:: ENTRIES SUPPLIED ::

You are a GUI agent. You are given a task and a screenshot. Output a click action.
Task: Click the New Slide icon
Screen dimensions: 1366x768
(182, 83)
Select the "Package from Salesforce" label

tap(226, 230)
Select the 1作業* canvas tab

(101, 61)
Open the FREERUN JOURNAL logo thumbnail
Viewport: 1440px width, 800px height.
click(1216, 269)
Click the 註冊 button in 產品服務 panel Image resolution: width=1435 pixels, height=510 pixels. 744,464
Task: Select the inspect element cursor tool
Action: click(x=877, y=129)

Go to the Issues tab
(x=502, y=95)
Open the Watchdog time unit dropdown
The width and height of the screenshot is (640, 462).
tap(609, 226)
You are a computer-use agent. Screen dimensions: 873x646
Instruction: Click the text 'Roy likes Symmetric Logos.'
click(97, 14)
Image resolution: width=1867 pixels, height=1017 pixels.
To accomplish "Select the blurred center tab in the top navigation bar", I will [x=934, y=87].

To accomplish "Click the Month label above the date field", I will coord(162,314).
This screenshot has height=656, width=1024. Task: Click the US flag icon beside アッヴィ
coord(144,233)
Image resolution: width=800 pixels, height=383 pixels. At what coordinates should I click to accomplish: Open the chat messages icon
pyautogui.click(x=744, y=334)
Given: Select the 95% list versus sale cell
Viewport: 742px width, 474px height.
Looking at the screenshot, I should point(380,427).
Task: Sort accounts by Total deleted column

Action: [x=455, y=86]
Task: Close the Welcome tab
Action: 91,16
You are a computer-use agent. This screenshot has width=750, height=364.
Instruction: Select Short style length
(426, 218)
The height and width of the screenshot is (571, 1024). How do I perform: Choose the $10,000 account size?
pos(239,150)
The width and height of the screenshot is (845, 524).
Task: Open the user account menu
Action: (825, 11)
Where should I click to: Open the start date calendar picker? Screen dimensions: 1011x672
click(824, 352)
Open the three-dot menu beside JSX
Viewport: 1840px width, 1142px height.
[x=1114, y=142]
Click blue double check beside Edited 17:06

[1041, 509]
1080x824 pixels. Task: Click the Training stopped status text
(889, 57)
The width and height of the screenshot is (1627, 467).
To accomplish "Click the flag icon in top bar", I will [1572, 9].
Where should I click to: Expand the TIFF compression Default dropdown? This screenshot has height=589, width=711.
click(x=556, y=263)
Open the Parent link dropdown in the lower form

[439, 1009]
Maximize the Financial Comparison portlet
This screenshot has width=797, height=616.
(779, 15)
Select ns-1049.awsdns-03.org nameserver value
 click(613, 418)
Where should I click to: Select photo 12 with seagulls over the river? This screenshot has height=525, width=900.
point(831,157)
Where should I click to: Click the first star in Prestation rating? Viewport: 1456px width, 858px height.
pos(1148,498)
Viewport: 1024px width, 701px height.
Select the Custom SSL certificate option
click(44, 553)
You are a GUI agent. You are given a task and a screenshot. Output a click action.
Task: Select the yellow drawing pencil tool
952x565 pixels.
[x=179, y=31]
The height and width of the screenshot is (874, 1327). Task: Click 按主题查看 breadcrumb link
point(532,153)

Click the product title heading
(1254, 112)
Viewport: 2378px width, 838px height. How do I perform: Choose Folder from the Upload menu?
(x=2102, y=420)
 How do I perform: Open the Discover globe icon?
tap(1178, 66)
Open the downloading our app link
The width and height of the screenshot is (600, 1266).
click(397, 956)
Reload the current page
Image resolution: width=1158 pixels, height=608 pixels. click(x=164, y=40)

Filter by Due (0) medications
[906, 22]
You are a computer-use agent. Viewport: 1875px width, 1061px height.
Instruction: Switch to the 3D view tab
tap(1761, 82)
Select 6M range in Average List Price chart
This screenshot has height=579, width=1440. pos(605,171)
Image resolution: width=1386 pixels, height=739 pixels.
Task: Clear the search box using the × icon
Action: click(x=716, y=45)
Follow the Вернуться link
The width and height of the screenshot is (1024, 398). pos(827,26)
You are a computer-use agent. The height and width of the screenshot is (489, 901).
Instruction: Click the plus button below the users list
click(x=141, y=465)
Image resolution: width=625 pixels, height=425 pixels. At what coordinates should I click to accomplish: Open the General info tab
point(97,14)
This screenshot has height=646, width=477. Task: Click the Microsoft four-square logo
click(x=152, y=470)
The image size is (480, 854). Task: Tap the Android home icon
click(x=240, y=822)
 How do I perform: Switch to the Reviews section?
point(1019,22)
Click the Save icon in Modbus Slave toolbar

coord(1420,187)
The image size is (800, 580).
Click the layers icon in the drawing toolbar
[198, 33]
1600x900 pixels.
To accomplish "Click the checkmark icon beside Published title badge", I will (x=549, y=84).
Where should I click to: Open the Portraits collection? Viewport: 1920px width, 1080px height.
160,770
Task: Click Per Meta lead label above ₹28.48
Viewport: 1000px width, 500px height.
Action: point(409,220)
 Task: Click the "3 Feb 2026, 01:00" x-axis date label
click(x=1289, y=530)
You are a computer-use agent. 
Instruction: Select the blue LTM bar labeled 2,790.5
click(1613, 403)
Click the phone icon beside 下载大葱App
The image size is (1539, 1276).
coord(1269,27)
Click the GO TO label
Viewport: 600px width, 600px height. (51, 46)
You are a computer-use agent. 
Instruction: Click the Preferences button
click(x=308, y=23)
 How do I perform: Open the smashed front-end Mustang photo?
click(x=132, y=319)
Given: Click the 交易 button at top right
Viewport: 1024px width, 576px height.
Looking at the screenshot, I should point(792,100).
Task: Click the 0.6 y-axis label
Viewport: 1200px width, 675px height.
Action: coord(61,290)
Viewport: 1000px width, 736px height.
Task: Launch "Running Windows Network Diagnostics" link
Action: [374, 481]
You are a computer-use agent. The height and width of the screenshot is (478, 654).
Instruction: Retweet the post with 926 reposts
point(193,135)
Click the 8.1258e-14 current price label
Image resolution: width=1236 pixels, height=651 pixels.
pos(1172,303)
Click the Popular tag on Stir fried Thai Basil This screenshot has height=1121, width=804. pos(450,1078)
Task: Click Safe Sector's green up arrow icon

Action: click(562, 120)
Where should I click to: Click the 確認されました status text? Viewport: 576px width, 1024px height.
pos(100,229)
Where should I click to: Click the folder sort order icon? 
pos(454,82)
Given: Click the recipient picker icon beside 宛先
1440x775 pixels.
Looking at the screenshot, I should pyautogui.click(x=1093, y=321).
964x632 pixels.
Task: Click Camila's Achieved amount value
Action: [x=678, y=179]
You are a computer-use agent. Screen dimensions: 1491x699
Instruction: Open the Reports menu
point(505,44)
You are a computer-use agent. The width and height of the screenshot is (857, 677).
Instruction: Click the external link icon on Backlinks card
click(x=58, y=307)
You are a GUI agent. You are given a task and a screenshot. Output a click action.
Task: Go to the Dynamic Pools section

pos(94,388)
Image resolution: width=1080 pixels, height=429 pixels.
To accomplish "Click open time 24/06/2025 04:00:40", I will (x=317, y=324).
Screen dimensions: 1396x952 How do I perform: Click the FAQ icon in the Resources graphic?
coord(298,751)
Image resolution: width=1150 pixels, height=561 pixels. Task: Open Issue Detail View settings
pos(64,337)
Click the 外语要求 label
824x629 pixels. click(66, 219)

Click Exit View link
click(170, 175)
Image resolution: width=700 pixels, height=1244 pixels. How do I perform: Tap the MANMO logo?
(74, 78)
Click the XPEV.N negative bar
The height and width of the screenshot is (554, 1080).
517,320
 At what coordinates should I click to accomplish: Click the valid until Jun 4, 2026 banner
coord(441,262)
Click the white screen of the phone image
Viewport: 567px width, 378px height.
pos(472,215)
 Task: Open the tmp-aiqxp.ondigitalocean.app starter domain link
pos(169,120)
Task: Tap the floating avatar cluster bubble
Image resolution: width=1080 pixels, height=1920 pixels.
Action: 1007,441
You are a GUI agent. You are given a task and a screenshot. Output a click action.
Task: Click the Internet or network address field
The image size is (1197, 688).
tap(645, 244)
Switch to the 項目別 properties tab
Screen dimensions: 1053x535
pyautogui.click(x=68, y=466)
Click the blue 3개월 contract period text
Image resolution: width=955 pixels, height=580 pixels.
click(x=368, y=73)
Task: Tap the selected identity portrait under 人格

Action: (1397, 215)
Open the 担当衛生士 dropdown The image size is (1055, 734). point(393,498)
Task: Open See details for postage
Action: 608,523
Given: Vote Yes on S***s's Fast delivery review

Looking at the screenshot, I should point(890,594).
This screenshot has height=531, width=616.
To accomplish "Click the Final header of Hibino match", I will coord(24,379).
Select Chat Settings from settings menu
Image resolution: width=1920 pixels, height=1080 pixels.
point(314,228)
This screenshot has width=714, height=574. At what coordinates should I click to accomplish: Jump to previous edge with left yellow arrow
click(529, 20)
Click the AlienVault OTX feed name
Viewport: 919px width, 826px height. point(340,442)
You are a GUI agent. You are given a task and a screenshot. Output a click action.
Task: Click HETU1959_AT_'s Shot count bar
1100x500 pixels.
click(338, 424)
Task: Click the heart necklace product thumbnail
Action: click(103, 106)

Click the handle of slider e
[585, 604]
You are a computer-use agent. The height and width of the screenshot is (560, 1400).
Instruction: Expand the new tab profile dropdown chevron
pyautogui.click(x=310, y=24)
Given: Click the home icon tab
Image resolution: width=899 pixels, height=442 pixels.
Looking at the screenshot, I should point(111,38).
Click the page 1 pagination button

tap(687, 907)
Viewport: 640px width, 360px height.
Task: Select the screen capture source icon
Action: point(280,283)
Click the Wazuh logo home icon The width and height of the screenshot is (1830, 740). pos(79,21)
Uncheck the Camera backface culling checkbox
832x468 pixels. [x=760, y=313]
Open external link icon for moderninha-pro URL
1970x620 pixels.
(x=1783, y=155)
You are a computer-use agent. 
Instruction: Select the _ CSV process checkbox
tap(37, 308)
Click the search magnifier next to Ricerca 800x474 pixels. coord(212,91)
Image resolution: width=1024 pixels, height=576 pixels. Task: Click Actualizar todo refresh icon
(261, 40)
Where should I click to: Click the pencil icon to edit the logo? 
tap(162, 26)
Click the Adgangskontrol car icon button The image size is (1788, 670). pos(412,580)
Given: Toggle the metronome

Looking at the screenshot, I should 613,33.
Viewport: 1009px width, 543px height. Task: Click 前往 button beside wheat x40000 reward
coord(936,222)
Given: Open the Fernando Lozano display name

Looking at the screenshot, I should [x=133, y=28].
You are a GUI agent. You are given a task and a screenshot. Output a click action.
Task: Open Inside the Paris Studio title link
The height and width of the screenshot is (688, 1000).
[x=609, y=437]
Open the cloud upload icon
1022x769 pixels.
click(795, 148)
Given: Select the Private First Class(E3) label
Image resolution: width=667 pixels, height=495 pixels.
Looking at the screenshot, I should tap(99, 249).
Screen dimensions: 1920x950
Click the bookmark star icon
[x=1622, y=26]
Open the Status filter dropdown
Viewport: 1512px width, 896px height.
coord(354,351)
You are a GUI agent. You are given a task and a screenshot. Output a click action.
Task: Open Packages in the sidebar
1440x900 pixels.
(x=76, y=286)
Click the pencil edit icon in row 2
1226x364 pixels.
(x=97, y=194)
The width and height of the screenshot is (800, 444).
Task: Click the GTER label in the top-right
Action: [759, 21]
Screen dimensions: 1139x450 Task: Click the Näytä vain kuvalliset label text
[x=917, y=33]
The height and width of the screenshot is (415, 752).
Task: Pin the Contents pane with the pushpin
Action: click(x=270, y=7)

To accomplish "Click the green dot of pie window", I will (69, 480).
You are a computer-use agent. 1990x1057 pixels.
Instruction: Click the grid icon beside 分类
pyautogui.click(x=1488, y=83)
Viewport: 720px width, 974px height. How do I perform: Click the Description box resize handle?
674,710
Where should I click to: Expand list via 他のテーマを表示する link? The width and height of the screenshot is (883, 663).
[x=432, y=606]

:: ABOUT THIS TASK ::
Extract the lines of the preceding material that run from the line with "Follow the Вернуться link" through the line with "1600x900 pixels.", inclusive, reproducing them exactly and adding nothing.

:: ANSWER BOX ::
Follow the Вернуться link
The width and height of the screenshot is (1024, 398). pos(827,26)
You are a computer-use agent. The height and width of the screenshot is (489, 901).
Instruction: Click the plus button below the users list
click(x=141, y=465)
Image resolution: width=625 pixels, height=425 pixels. At what coordinates should I click to accomplish: Open the General info tab
point(97,14)
This screenshot has height=646, width=477. Task: Click the Microsoft four-square logo
click(x=152, y=470)
The image size is (480, 854). Task: Tap the Android home icon
click(x=240, y=822)
 How do I perform: Switch to the Reviews section?
point(1019,22)
Click the Save icon in Modbus Slave toolbar

coord(1420,187)
The image size is (800, 580).
Click the layers icon in the drawing toolbar
[198, 33]
1600x900 pixels.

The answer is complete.